Wild Life is a 2011 Canadian animated short film by Wendy Tilby and Amanda Forbis. The film debuted at the 2011 Worldwide Short Film Festival in Toronto in June 2011 and online on January 6, 2012. The film was nominated for Best Animated Short Film at the 84th Academy Awards, and Best Animated Short Subject at the 39th Annie Awards as well as a Genie Award for Best Animated Short at the 32nd Genie Awards.

Based in Calgary, Tilby and Forbis were previously nominated for an Academy Award for Best Animated Short Film for their 1999 NFB film When the Day Breaks, with Tilby also nominated individually for her 1991 NFB short Strings.
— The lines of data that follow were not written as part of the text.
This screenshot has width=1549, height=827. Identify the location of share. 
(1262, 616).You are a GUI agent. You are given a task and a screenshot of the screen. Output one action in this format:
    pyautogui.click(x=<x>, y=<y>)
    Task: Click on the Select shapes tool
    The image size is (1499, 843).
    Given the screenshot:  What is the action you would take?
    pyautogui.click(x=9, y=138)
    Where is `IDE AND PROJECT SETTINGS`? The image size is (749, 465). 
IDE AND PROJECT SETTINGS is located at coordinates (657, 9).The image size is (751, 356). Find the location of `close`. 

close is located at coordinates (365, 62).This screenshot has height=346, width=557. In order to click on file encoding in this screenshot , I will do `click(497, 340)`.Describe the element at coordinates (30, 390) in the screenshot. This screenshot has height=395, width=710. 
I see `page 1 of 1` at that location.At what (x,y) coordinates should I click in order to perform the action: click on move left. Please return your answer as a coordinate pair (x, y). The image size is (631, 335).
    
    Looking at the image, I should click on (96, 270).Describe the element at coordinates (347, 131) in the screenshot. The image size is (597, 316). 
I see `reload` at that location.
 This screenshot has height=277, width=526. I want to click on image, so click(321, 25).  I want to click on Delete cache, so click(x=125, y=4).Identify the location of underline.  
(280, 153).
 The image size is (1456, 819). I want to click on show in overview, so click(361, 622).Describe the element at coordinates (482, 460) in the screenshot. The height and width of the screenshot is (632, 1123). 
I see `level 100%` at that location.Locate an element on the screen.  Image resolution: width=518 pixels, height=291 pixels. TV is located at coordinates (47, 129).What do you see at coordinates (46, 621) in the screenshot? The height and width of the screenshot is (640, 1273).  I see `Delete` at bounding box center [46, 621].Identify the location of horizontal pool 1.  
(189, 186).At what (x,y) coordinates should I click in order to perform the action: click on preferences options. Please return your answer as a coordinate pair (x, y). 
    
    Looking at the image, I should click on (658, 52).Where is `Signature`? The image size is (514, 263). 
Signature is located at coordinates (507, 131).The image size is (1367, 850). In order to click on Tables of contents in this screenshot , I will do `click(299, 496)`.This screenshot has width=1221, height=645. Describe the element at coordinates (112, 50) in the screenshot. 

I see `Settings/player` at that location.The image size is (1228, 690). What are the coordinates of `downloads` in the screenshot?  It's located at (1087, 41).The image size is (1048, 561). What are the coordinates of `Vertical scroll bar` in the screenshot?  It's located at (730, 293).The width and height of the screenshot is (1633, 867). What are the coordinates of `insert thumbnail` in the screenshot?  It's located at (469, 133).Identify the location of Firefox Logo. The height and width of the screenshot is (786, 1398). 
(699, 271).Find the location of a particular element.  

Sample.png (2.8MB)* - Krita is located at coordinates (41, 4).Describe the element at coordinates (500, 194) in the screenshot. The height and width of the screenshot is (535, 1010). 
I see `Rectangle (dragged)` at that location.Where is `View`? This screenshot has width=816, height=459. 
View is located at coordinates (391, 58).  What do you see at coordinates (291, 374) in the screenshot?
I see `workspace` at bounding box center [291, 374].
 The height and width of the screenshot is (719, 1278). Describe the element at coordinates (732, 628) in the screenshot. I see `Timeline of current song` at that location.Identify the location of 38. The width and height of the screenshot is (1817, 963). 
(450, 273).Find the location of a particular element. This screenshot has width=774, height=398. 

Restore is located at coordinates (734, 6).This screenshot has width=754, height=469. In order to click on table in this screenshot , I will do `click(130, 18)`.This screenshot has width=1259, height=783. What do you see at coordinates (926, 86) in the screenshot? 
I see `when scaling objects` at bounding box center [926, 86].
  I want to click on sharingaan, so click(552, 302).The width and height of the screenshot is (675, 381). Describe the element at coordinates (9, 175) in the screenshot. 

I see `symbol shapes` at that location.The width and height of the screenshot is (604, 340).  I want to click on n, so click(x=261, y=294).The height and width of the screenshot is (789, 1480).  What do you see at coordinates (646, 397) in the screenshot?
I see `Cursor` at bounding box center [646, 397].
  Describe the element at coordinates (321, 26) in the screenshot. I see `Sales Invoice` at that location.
Wild Life was produced by Marcy Page and Bonnie Thompson.

==Premise==
The film follows the story of a dapper young remittance man sent to Alberta from England in 1909, with disastrous results.

==Production==
In addition to writing and directing the film, Forbis and Tilby drew and painted every animation frame in guache, and wrote the lyrics for the film's final song. They were only able to work on Wild Life part-time, due to commercial obligations, and the film is reported to have taken them from six to over seven years, from concept to completion.

==Awards==
The film has been nominated as Best Animated Short Film at the 84th Academy Awards, and Best Animated Short Subject at the 39th Annie Awards as well as a Genie Award for Best Animated Short at the 32nd Genie Awards. The short won three honors at the 38th Annual Alberta Film and Television Awards in Calgary, including the Rosie for Best Short. Forbis and Tilby also won the Rosie for Best Animator(s) or Motion Graphic Artist(s), while the award for Best Overall Sound — Drama went to Wild Life creative crew David J. Taylor and Pat Butler. Wild Life won a Golden Sheaf Award for Best Animation at the 2012 Yorkton Film Festival.